**Problem details:**
Where a line holds the word "computer", copy it from the records.

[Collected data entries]

== == ==

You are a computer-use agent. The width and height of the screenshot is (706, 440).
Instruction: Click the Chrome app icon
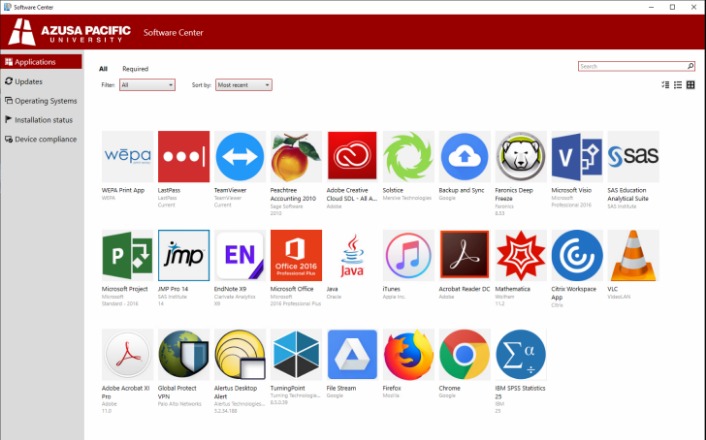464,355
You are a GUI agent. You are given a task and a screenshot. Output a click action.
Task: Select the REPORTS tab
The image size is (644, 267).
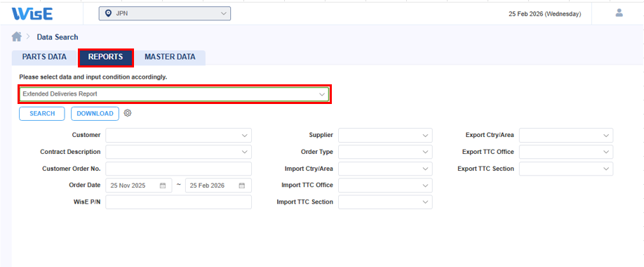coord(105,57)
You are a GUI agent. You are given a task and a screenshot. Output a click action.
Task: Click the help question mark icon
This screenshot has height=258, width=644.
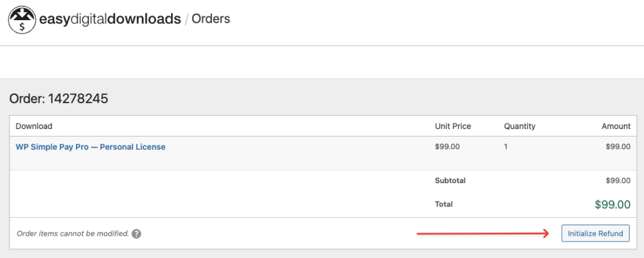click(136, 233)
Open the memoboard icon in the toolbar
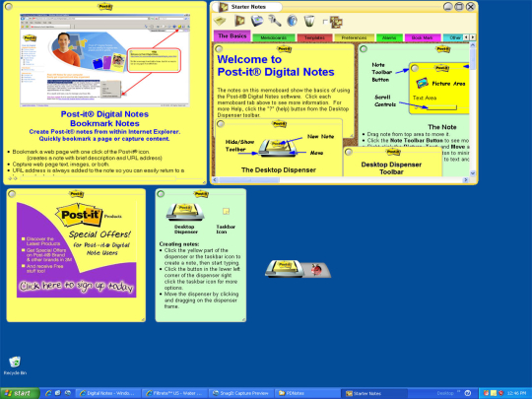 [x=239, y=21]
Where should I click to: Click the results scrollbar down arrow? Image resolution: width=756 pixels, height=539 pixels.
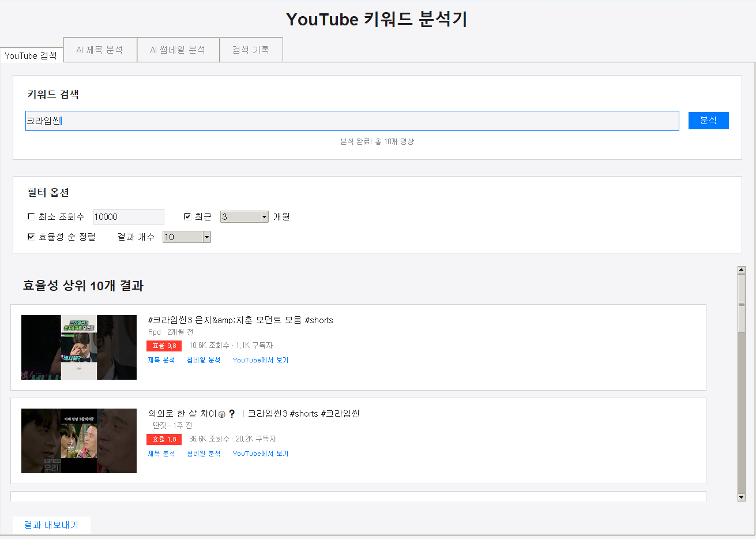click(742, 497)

== == ==

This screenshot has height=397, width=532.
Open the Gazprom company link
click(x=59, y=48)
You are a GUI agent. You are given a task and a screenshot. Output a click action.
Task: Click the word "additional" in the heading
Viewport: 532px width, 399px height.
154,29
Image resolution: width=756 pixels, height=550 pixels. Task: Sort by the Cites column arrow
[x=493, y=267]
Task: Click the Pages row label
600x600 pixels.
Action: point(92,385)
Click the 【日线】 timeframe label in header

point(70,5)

== == ==

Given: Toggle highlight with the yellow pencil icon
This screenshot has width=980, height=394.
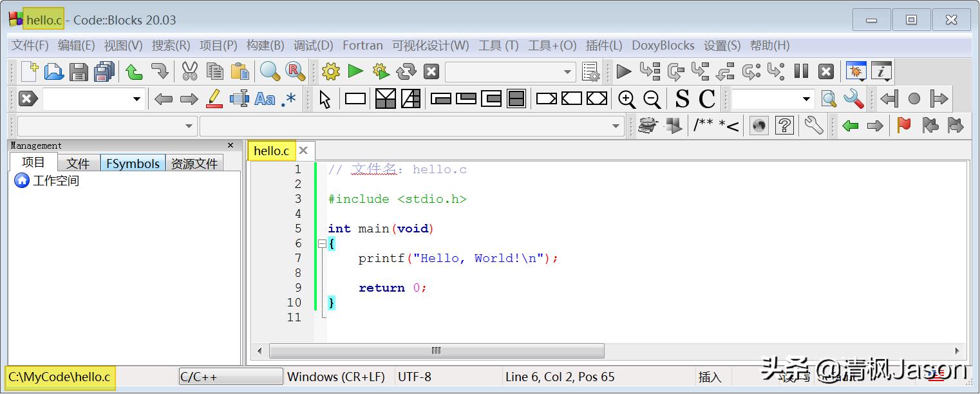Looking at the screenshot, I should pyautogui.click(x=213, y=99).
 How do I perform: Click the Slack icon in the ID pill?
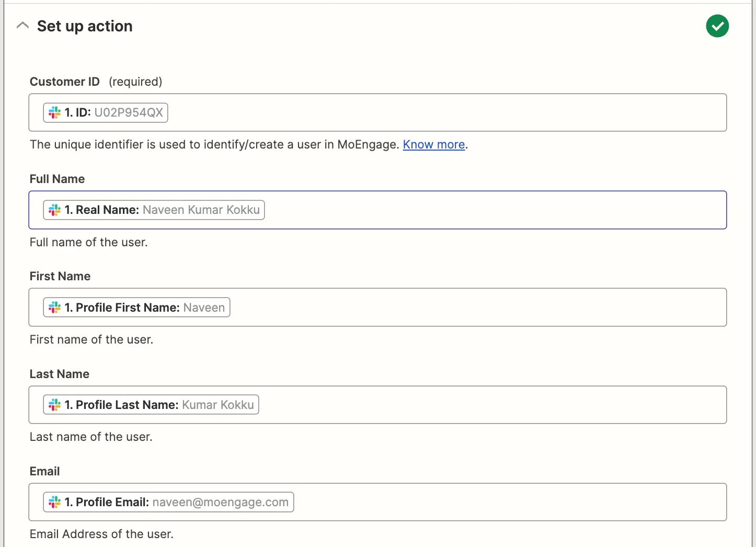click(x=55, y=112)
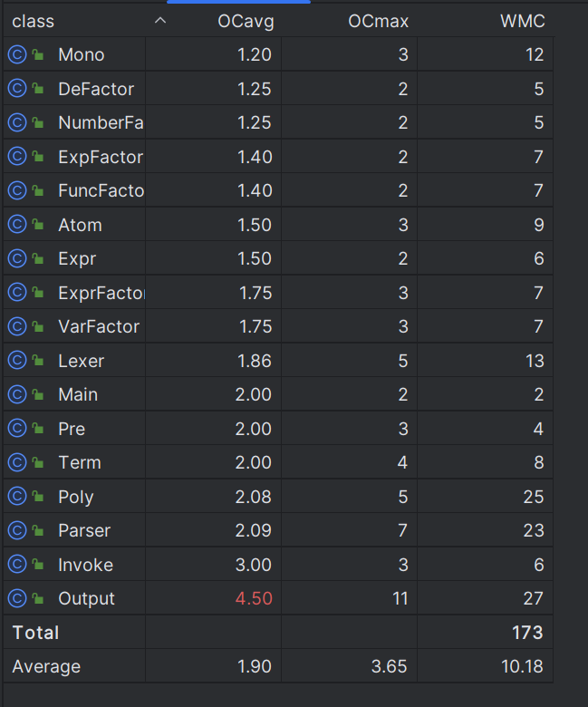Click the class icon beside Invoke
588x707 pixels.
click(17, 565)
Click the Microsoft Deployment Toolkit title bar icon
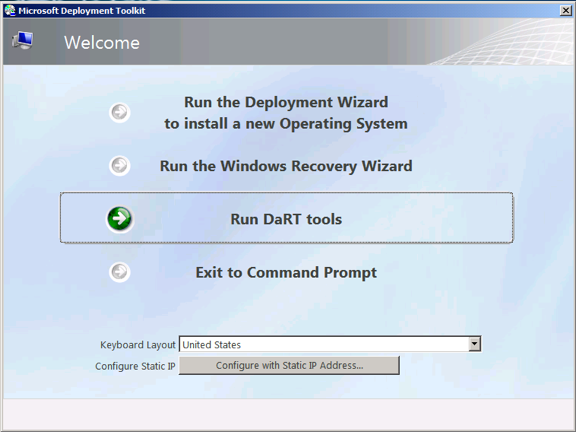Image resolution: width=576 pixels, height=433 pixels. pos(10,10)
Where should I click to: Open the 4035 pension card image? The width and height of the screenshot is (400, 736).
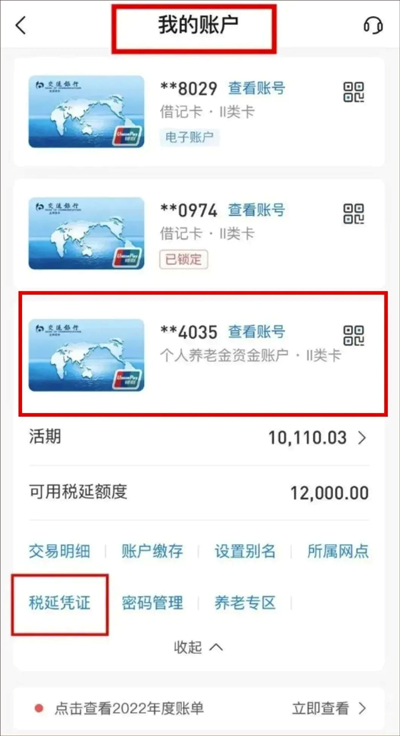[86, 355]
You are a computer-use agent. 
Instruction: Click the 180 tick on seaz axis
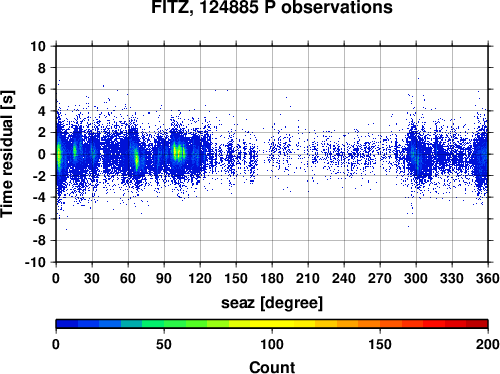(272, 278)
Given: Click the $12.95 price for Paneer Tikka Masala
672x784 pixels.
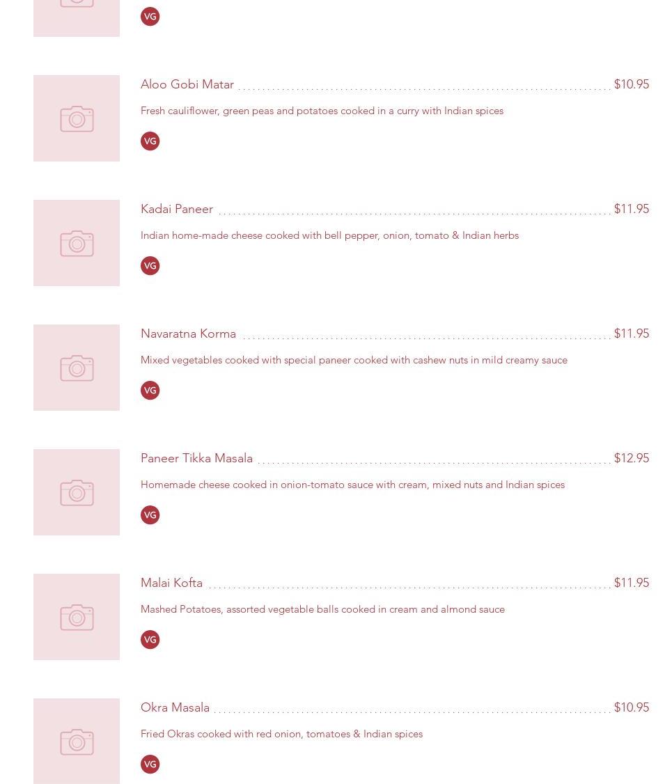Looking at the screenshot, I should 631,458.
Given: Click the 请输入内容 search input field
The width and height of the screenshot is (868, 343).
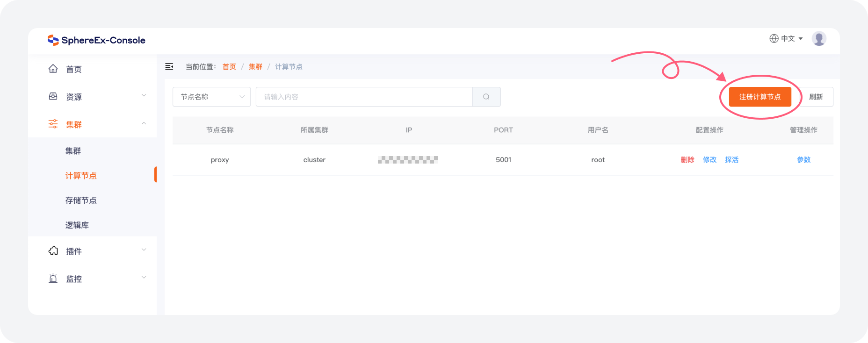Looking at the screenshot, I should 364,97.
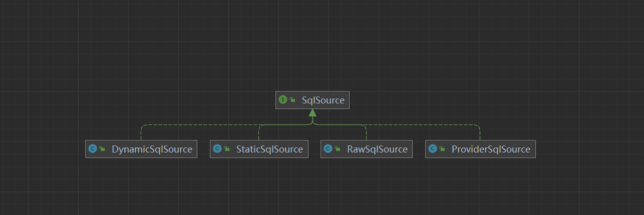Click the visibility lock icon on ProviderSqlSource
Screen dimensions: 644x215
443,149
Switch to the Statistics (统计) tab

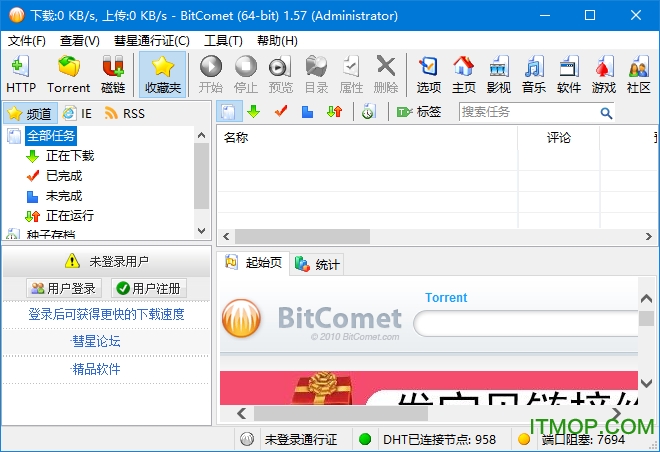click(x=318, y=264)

== == ==

**Exercise answer:**
You are a computer-use agent. The width and height of the screenshot is (706, 440).
You are a computer-use agent. 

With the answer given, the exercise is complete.